* MATERIAL PROVIDED
◆ ◆ ◆

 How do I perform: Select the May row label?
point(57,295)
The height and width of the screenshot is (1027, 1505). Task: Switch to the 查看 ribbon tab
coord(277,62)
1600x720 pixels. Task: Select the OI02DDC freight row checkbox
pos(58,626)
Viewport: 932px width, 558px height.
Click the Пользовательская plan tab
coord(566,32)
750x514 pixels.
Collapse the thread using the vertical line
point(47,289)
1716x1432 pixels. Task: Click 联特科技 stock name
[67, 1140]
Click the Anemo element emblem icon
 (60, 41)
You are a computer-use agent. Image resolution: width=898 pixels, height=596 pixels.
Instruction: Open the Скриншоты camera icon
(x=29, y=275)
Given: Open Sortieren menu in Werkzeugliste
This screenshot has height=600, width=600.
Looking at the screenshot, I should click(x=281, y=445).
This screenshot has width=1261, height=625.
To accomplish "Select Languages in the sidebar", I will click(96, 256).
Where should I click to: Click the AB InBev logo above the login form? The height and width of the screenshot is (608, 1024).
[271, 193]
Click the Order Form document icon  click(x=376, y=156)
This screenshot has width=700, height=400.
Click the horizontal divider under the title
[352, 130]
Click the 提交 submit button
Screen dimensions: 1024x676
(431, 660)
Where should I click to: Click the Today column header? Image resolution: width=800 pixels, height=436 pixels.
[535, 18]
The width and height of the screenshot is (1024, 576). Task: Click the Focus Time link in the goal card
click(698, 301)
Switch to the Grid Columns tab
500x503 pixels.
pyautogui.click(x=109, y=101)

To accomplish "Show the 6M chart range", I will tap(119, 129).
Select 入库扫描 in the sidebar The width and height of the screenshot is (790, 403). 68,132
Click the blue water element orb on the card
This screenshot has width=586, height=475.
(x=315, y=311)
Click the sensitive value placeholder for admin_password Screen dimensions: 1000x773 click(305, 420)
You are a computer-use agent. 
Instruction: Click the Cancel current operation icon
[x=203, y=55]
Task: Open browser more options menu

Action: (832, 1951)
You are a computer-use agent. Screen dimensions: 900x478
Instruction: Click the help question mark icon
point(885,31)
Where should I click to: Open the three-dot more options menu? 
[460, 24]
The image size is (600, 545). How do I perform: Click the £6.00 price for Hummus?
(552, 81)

◆ ◆ ◆

* PROBLEM TO SOLVE
None of the lines before the one containing "Click the Anemo element emblem icon" belong in the answer; reproduce that line and all later lines of the records exactly.

* RESULT FOR THIS EXERCISE
Click the Anemo element emblem icon
 (60, 41)
You are a computer-use agent. Image resolution: width=898 pixels, height=596 pixels.
Instruction: Open the Скриншоты camera icon
(x=29, y=275)
Given: Open Sortieren menu in Werkzeugliste
This screenshot has height=600, width=600.
Looking at the screenshot, I should click(x=281, y=445).
This screenshot has width=1261, height=625.
To accomplish "Select Languages in the sidebar", I will click(96, 256).
Where should I click to: Click the AB InBev logo above the login form? The height and width of the screenshot is (608, 1024).
[271, 193]
Click the Order Form document icon  click(x=376, y=156)
This screenshot has width=700, height=400.
Click the horizontal divider under the title
[352, 130]
Click the 提交 submit button
Screen dimensions: 1024x676
(431, 660)
Where should I click to: Click the Today column header? Image resolution: width=800 pixels, height=436 pixels.
[535, 18]
The width and height of the screenshot is (1024, 576). Task: Click the Focus Time link in the goal card
click(698, 301)
Switch to the Grid Columns tab
500x503 pixels.
pyautogui.click(x=109, y=101)

To accomplish "Show the 6M chart range", I will tap(119, 129).
Select 入库扫描 in the sidebar The width and height of the screenshot is (790, 403). 68,132
Click the blue water element orb on the card
This screenshot has width=586, height=475.
(x=315, y=311)
Click the sensitive value placeholder for admin_password Screen dimensions: 1000x773 click(305, 420)
You are a computer-use agent. 
Instruction: Click the Cancel current operation icon
[x=203, y=55]
Task: Open browser more options menu

Action: (832, 1951)
You are a computer-use agent. Screen dimensions: 900x478
Instruction: Click the help question mark icon
point(885,31)
Where should I click to: Open the three-dot more options menu? 
[460, 24]
The image size is (600, 545). How do I perform: Click the £6.00 price for Hummus?
(552, 81)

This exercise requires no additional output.